申し訳なさそうに俯く。その姿に、男は溜息をついた。
「傷跡? 見せてみろ」
おずおずとあたしは手首を差し出す。赤くただれてきた紐の跡。
「おい」
男は手首を裏返したり回して見ながら、問う。
「この傷、ずいぶん時間がたってるんじゃないのか。化膿しそうになってるぞ」
傷を負ったのは2日くらい前だろうか。
随分というか、手当てをしてもらってから、リアルな世界に戻ったら綺麗に何事もなく治って。それから大奥に再び来たらこうなりました、とはとても言えない。
「あちらの世界から来たばかりか。罪人か?」
マサと同じことを言われる。頭を振ると、医師が明るい声で手当てをしながら言ってくれる。
「ま、ここに来れて良かったんじゃないか。ここに居て仕事をしていれば、食事や生活の事は保障される」
あたしは、また泣きそうになった……。
黙って消毒をして、包帯が巻かれるのを見ているだけ。消毒液は浸みたけど、泣くほどの痛みではない。なのに、涙がこぼれそうになる。
医師はあたしの包帯を丁寧に巻きながら、あたしの顔をのぞき込む。
耳の下まである少し長めの髪。ダークグリーンの髪だ。染めているのかもしれない。まつ毛が長くハーフみたいに鼻が高く色が白い。

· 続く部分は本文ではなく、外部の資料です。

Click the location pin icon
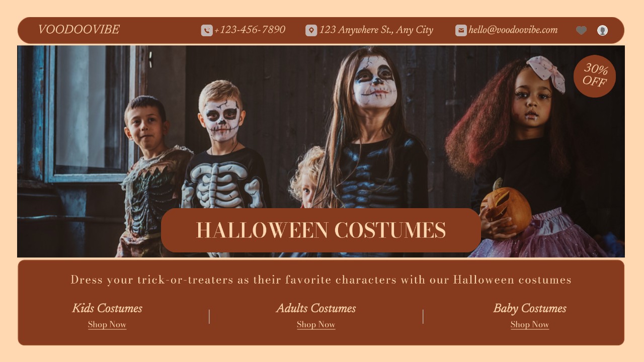This screenshot has height=362, width=644. (x=311, y=30)
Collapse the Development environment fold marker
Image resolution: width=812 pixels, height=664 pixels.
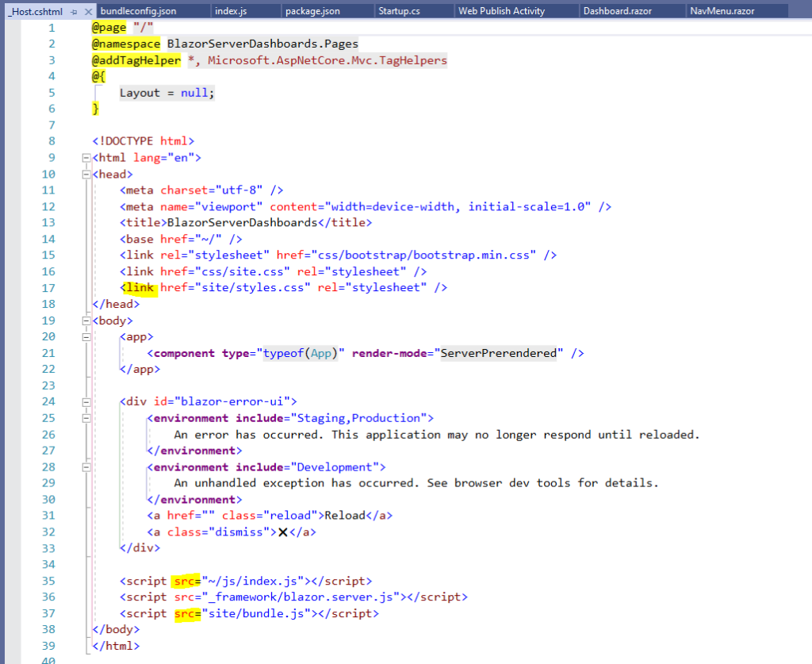pos(86,466)
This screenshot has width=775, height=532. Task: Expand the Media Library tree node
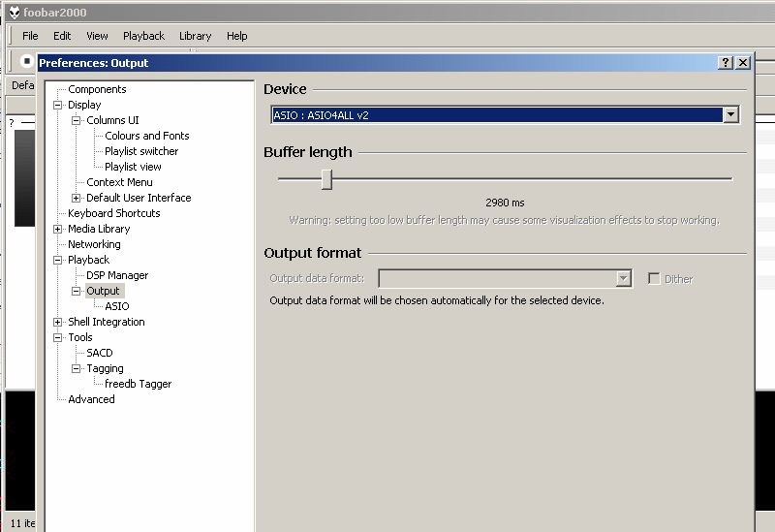[58, 229]
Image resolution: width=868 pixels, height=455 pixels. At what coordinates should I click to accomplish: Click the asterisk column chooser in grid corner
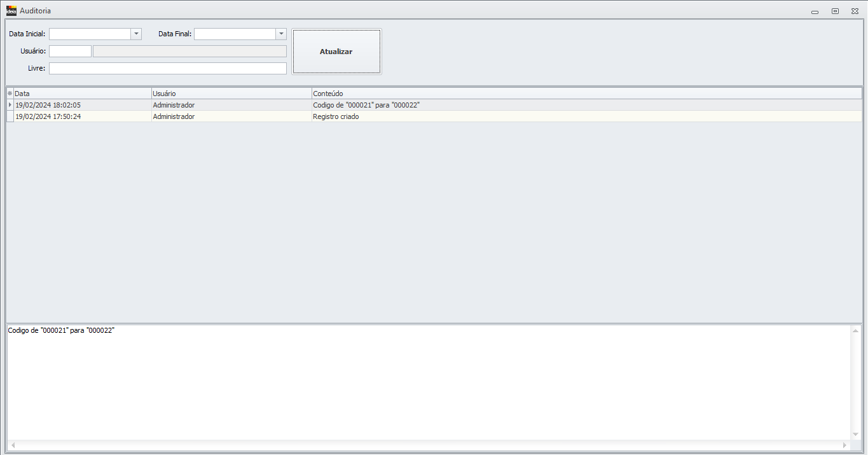[10, 94]
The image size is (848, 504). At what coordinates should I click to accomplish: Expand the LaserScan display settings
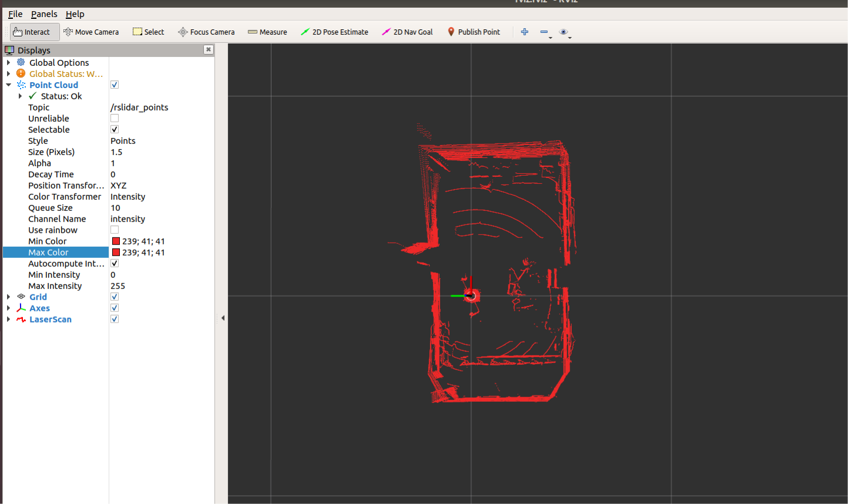click(x=8, y=319)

「わたしは創(ソウ)という。なにか辛いことがあれば、訪ねてくるといい」
あたしは頷いた。
「リアルで辛い目に遭った者にとって、大奥は心落ち着ける所だ。励めば、そのうちお目見え以上になり、上様とともに愉しい時を過ごすことも出来るであろう」
あたし、その上様だったんですけど。
なんて言えるわけない。絶対に言えない。
女であることを隠し通さないといけないんだ。